4. Know your health risk factors and whether insurance covers them
Make an assessment of your health risks if possible, because certain medical conditions cost more to treat than others. To further complicate matters, there is an ongoing debate among legislators and health insurance providers as to whether policies should cover preexisting conditions. In some cases, policies may require a lengthy waiting period before they will pay your claims.
A serious medical condition that requires frequent treatment protocols and/or therapy could be very costly if you are not adequately insured or covered while you are ill. Make sure you read the details of your insurance policy and understand the language. If not, seek the help of a qualified individual to review your health insurance policy.
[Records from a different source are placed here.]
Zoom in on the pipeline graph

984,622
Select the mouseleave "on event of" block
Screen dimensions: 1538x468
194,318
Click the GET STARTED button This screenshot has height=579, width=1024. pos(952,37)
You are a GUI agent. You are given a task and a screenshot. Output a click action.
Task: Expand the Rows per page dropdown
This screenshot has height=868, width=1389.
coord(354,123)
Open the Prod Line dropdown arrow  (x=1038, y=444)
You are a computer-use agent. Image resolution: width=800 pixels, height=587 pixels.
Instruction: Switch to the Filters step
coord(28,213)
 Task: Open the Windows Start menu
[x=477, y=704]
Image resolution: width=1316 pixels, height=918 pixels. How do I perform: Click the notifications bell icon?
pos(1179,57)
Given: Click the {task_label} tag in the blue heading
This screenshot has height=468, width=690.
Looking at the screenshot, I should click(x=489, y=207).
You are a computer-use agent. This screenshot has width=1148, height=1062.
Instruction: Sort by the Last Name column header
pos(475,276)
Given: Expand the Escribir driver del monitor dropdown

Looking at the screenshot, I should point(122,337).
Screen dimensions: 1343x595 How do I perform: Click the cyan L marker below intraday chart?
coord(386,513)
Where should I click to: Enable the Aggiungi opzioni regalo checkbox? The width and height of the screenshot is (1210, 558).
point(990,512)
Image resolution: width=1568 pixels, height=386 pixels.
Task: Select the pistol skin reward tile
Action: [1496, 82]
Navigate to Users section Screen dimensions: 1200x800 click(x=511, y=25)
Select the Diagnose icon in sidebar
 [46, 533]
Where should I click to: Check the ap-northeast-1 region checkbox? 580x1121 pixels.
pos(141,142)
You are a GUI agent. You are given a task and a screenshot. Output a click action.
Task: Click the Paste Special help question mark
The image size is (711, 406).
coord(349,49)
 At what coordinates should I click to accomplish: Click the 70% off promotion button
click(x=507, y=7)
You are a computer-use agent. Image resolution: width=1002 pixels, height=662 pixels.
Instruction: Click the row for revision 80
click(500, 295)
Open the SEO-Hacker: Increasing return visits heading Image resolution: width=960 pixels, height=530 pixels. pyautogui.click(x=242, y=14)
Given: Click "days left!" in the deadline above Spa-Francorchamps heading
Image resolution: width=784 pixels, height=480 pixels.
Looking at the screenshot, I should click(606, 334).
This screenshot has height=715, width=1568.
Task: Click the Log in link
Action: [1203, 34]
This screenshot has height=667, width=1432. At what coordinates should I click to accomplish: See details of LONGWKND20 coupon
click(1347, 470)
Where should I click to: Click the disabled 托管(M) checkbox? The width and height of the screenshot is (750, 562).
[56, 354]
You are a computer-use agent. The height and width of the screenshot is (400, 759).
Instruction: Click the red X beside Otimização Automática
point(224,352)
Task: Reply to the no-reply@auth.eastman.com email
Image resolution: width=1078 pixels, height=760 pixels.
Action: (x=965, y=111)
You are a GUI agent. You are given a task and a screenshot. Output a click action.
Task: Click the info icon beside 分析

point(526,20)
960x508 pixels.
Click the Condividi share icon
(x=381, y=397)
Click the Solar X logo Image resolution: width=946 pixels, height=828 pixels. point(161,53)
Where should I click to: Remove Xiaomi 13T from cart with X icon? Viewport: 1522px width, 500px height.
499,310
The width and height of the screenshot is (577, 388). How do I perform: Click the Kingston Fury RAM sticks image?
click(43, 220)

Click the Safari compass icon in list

For example, an emergency appendectomy costs around $55,000 on average. (5) If you do not have adequate coverage, you could wind up putting a major dent in your retirement savings accounts.
5. Prepare for the worst with supplemental health insurance
Most of us are not prepared to consider how to respond to worst-case scenarios following a serious medical event, but as difficult as it may sound, having a financial buffer in the form of a supplemental health insurance policy may cost you upfront, but could be worth it financially.
Consider that the average Medicare Part D policy, (6) which covers prescription drugs, costs about $40 per month, or about $480 per year. Now consider the cost of a popular drug such as Lipitor, which can exceed $200 for a 30-day supply if you are not uninsured. When you take these numbers into account, it becomes a no-brainer to have adequate health insurance coverage to control costs.
Remember that the whole point of retirement is to enjoy your golden years, not to scramble to find the financial resources to cover medical expenses. Use HSAs to your benefit when appropriate, and be sure to shop around when purchasing supplemental insurance, because policies vary widely in price and the services they cover.